Your task: A verbatim copy of the entries is the required answer.

Entries shown:
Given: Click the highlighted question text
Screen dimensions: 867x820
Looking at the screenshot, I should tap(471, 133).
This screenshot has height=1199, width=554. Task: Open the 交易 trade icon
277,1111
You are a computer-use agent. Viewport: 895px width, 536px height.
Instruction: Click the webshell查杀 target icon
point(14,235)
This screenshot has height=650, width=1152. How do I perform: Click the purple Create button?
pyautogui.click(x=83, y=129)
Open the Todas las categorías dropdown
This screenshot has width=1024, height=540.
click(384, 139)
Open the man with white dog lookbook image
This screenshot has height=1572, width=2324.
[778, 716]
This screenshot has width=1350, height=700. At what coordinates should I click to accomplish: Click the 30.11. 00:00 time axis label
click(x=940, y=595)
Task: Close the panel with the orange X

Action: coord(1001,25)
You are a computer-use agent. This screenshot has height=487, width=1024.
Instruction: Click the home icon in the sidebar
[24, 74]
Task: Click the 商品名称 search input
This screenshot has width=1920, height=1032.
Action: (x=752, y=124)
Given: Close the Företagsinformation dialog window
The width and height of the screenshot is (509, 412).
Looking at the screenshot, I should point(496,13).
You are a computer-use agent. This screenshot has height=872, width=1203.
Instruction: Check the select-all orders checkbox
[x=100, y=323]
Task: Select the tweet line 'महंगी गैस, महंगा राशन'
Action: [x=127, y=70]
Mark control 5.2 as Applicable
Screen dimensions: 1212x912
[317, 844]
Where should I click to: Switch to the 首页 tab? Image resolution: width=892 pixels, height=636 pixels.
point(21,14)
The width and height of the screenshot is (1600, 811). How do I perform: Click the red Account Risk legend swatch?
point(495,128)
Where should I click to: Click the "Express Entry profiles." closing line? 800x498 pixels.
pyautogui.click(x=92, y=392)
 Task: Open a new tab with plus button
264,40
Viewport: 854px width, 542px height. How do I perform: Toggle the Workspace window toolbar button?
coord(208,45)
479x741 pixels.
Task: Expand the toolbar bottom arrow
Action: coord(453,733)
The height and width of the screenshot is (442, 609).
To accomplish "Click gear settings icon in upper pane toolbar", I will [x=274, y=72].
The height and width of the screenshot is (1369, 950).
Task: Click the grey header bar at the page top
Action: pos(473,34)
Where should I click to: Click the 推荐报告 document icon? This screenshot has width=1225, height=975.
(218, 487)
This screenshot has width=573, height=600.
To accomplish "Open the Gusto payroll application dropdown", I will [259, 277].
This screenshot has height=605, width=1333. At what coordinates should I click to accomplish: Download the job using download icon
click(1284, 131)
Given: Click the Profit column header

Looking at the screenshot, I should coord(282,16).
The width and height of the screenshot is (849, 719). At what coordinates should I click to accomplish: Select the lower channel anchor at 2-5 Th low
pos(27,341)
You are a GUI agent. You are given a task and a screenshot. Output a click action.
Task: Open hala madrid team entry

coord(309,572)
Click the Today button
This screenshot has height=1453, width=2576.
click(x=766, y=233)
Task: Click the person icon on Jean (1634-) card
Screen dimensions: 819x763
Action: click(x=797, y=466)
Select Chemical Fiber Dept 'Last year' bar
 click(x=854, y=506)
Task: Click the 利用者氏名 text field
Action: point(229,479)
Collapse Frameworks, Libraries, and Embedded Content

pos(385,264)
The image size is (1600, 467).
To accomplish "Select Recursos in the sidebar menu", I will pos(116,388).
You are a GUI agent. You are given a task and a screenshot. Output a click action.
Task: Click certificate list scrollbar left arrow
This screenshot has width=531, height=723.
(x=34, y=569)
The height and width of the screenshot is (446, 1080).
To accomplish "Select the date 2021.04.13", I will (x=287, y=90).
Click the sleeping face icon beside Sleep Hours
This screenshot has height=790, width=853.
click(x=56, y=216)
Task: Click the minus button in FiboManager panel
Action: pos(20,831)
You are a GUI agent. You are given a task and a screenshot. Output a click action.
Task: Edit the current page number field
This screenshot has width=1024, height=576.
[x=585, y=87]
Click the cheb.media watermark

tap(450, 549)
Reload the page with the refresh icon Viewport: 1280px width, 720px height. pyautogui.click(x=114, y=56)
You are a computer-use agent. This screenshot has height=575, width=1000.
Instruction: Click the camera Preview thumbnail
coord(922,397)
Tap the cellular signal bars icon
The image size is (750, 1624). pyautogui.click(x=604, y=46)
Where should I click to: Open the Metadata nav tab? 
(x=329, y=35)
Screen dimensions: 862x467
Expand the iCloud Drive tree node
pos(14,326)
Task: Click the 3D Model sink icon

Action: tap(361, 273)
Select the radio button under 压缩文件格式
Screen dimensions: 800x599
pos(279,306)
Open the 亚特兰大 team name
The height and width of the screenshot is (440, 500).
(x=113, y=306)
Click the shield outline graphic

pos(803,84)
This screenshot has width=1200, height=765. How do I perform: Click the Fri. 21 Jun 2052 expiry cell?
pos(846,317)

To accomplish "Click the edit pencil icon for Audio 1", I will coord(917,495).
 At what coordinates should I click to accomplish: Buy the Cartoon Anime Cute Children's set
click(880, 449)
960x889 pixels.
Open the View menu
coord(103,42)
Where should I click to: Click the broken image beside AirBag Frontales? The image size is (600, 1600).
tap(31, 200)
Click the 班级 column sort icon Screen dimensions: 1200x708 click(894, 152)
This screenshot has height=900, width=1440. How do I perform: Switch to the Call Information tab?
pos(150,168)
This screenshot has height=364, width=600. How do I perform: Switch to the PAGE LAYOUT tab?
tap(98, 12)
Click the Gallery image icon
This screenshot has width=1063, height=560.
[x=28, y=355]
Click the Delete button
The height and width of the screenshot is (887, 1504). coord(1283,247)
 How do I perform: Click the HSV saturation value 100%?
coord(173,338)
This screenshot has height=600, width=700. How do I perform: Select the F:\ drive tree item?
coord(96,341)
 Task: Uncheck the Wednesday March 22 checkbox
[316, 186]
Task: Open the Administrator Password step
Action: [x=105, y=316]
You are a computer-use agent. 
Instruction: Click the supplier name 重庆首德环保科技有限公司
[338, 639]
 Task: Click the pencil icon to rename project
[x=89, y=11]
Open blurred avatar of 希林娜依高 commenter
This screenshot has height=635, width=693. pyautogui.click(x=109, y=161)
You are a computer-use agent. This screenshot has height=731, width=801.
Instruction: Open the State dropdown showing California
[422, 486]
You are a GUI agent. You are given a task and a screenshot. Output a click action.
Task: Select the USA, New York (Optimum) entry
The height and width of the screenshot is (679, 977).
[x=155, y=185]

Exercise answer:
Given: Click the highlighted question text
Screen dimensions: 867x820
Looking at the screenshot, I should tap(471, 133).
This screenshot has height=1199, width=554. Task: Open the 交易 trade icon
277,1111
You are a computer-use agent. Viewport: 895px width, 536px height.
Instruction: Click the webshell查杀 target icon
point(14,235)
This screenshot has height=650, width=1152. How do I perform: Click the purple Create button?
pyautogui.click(x=83, y=129)
Open the Todas las categorías dropdown
This screenshot has width=1024, height=540.
click(384, 139)
Open the man with white dog lookbook image
This screenshot has height=1572, width=2324.
[778, 716]
This screenshot has width=1350, height=700. At what coordinates should I click to accomplish: Click the 30.11. 00:00 time axis label
click(x=940, y=595)
Task: Close the panel with the orange X

Action: coord(1001,25)
You are a computer-use agent. This screenshot has height=487, width=1024.
Instruction: Click the home icon in the sidebar
[24, 74]
Task: Click the 商品名称 search input
This screenshot has width=1920, height=1032.
Action: (x=752, y=124)
Given: Close the Företagsinformation dialog window
The width and height of the screenshot is (509, 412).
Looking at the screenshot, I should point(496,13).
You are a computer-use agent. This screenshot has height=872, width=1203.
Instruction: Check the select-all orders checkbox
[x=100, y=323]
Task: Select the tweet line 'महंगी गैस, महंगा राशन'
Action: [x=127, y=70]
Mark control 5.2 as Applicable
Screen dimensions: 1212x912
[317, 844]
Where should I click to: Switch to the 首页 tab? Image resolution: width=892 pixels, height=636 pixels.
point(21,14)
The width and height of the screenshot is (1600, 811). How do I perform: Click the red Account Risk legend swatch?
point(495,128)
Where should I click to: Click the "Express Entry profiles." closing line? 800x498 pixels.
pyautogui.click(x=92, y=392)
 Task: Open a new tab with plus button
264,40
Viewport: 854px width, 542px height. How do I perform: Toggle the Workspace window toolbar button?
coord(208,45)
479x741 pixels.
Task: Expand the toolbar bottom arrow
Action: coord(453,733)
The height and width of the screenshot is (442, 609).
To accomplish "Click gear settings icon in upper pane toolbar", I will [x=274, y=72].
The height and width of the screenshot is (1369, 950).
Task: Click the grey header bar at the page top
Action: pos(473,34)
Where should I click to: Click the 推荐报告 document icon? This screenshot has width=1225, height=975.
(218, 487)
This screenshot has width=573, height=600.
To accomplish "Open the Gusto payroll application dropdown", I will [259, 277].
This screenshot has height=605, width=1333. At what coordinates should I click to accomplish: Download the job using download icon
click(1284, 131)
Given: Click the Profit column header

Looking at the screenshot, I should coord(282,16).
The width and height of the screenshot is (849, 719). At what coordinates should I click to accomplish: Select the lower channel anchor at 2-5 Th low
pos(27,341)
You are a GUI agent. You are given a task and a screenshot. Output a click action.
Task: Open hala madrid team entry

coord(309,572)
Click the Today button
This screenshot has height=1453, width=2576.
click(x=766, y=233)
Task: Click the person icon on Jean (1634-) card
Screen dimensions: 819x763
Action: click(x=797, y=466)
Select Chemical Fiber Dept 'Last year' bar
 click(x=854, y=506)
Task: Click the 利用者氏名 text field
Action: point(229,479)
Collapse Frameworks, Libraries, and Embedded Content

pos(385,264)
The image size is (1600, 467).
To accomplish "Select Recursos in the sidebar menu", I will pos(116,388).
You are a GUI agent. You are given a task and a screenshot. Output a click action.
Task: Click certificate list scrollbar left arrow
This screenshot has width=531, height=723.
(x=34, y=569)
The height and width of the screenshot is (446, 1080).
To accomplish "Select the date 2021.04.13", I will (x=287, y=90).
Click the sleeping face icon beside Sleep Hours
This screenshot has height=790, width=853.
click(x=56, y=216)
Task: Click the minus button in FiboManager panel
Action: pos(20,831)
You are a GUI agent. You are given a task and a screenshot. Output a click action.
Task: Edit the current page number field
This screenshot has width=1024, height=576.
[x=585, y=87]
Click the cheb.media watermark

tap(450, 549)
Reload the page with the refresh icon Viewport: 1280px width, 720px height. pyautogui.click(x=114, y=56)
You are a computer-use agent. This screenshot has height=575, width=1000.
Instruction: Click the camera Preview thumbnail
coord(922,397)
Tap the cellular signal bars icon
The image size is (750, 1624). pyautogui.click(x=604, y=46)
Where should I click to: Open the Metadata nav tab? 
(x=329, y=35)
Screen dimensions: 862x467
Expand the iCloud Drive tree node
pos(14,326)
Task: Click the 3D Model sink icon

Action: tap(361, 273)
Select the radio button under 压缩文件格式
Screen dimensions: 800x599
pos(279,306)
Open the 亚特兰大 team name
The height and width of the screenshot is (440, 500).
(x=113, y=306)
Click the shield outline graphic

pos(803,84)
This screenshot has width=1200, height=765. How do I perform: Click the Fri. 21 Jun 2052 expiry cell?
pos(846,317)

To accomplish "Click the edit pencil icon for Audio 1", I will coord(917,495).
 At what coordinates should I click to accomplish: Buy the Cartoon Anime Cute Children's set
click(880, 449)
960x889 pixels.
Open the View menu
coord(103,42)
Where should I click to: Click the broken image beside AirBag Frontales? The image size is (600, 1600).
tap(31, 200)
Click the 班级 column sort icon Screen dimensions: 1200x708 click(894, 152)
This screenshot has height=900, width=1440. How do I perform: Switch to the Call Information tab?
pos(150,168)
This screenshot has height=364, width=600. How do I perform: Switch to the PAGE LAYOUT tab?
tap(98, 12)
Click the Gallery image icon
This screenshot has width=1063, height=560.
[x=28, y=355]
Click the Delete button
The height and width of the screenshot is (887, 1504). coord(1283,247)
 How do I perform: Click the HSV saturation value 100%?
coord(173,338)
This screenshot has height=600, width=700. How do I perform: Select the F:\ drive tree item?
coord(96,341)
 Task: Uncheck the Wednesday March 22 checkbox
[316, 186]
Task: Open the Administrator Password step
Action: [x=105, y=316]
You are a computer-use agent. 
Instruction: Click the supplier name 重庆首德环保科技有限公司
[338, 639]
 Task: Click the pencil icon to rename project
[x=89, y=11]
Open blurred avatar of 希林娜依高 commenter
This screenshot has height=635, width=693. pyautogui.click(x=109, y=161)
You are a computer-use agent. This screenshot has height=731, width=801.
Instruction: Open the State dropdown showing California
[422, 486]
You are a GUI agent. You are given a task and a screenshot. Output a click action.
Task: Select the USA, New York (Optimum) entry
The height and width of the screenshot is (679, 977).
[x=155, y=185]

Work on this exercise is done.